Adapted from Don Winslow’s novel of the same name, the latest film from once-prolific director Oliver Stone is a long way from the celebrated heights of JFK, Platoon or, heck, even World Trade Centre. Nope, we’re firmly in Alexander territory here — and as if that wasn’t bad enough, Savages might even be worse.
Narrated by Lively in what feels like one continuous, incessant voice-over, Stone’s film introduces us to three of the most ridiculous, shallow and unsympathetic characters that you are ever likely to meet. As O jumps in and out of bed/chair/hot-tub with each of her doting admirers, her disembodied tones introduce a truly staggering array of supporting characters who, in five cases out of ten, we will never actually hear from again. In fact, when Lively is finally kidnapped (in a mall, after a shopping montage), it takes a sizeable suspension of disbelief just to imagine that anyone would go to any effort at all to actually get her back.
It’s almost impossible to get involved in the convoluted conflict, as Stone fails to establish any recognisable stakes. Though he opens the film with a decapitation, and drops intermittent displays of violence into the background, such threats are too often resolved with meaningless amounts of money, gratuitous computer hacking or a raid on some faceless henchmen. During the few moments of plot that don’t come complete with a vapid commentary, the thing still struggles to gain traction, only really coming to life for one brief shoot-out as dreadlocked Buddhist Ben finally turns “baddist”. Had it been explored, the threesome’s unconventional relationship could have been genuinely interesting. Instead, we get no fewer than two “resolutions” that ensure we never want to hear from the characters again.
The film’s few redeeming qualities lie squarely in its eclectic cast. While Blake is a completely unlively write-off as the object of everybody’s desires, the rest of the cast are at the very least watchable. Johnson is better cast than he was in Anna Karenina, his botanist-come-businessman proving far more believable than his military adulterer, but that’s all that can really be said for him. Kitsch, meanwhile, is perfectly passable as the bad cop marine, a slight blandness doing little to justify the knock his career has taken over the last four or five months. It is the film’s villains that save Savages from being a complete catastrophy, with Hayek in particular making the most of her plucky antagonist; Elena is the only character with any depth, whatsoever.

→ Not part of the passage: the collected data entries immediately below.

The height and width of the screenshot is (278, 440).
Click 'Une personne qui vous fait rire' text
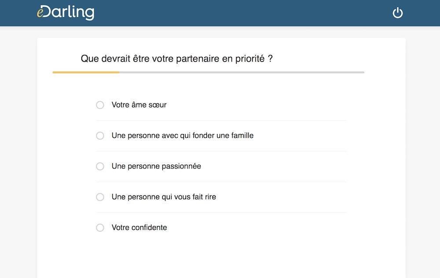click(x=164, y=197)
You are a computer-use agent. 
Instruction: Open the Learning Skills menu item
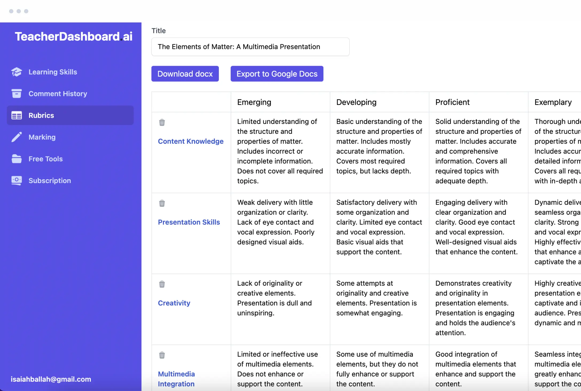click(x=53, y=72)
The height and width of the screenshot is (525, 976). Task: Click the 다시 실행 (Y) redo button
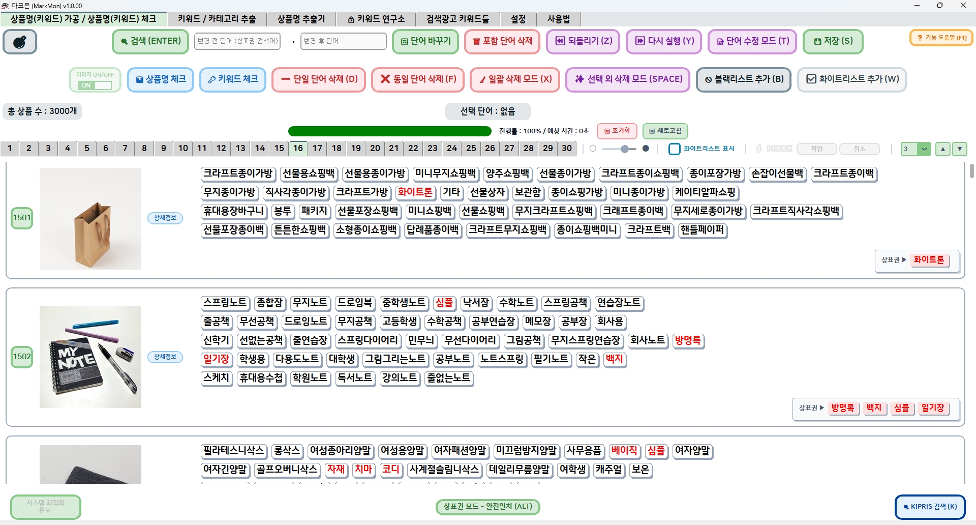[x=664, y=41]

Ultimately, however, Savages is simply a missed opportunity. Once upon a time, a Stone-directed Savages could have made for quite the daring and controversial watch. Instead, we are treated to a toothless barrage of cliché’s, a screenplay that boasts the immortal line “I have orgasms; he has wargasms”, and a finale that leave you baying for blood of your own. Not so much a bad trip as a lethal underdose.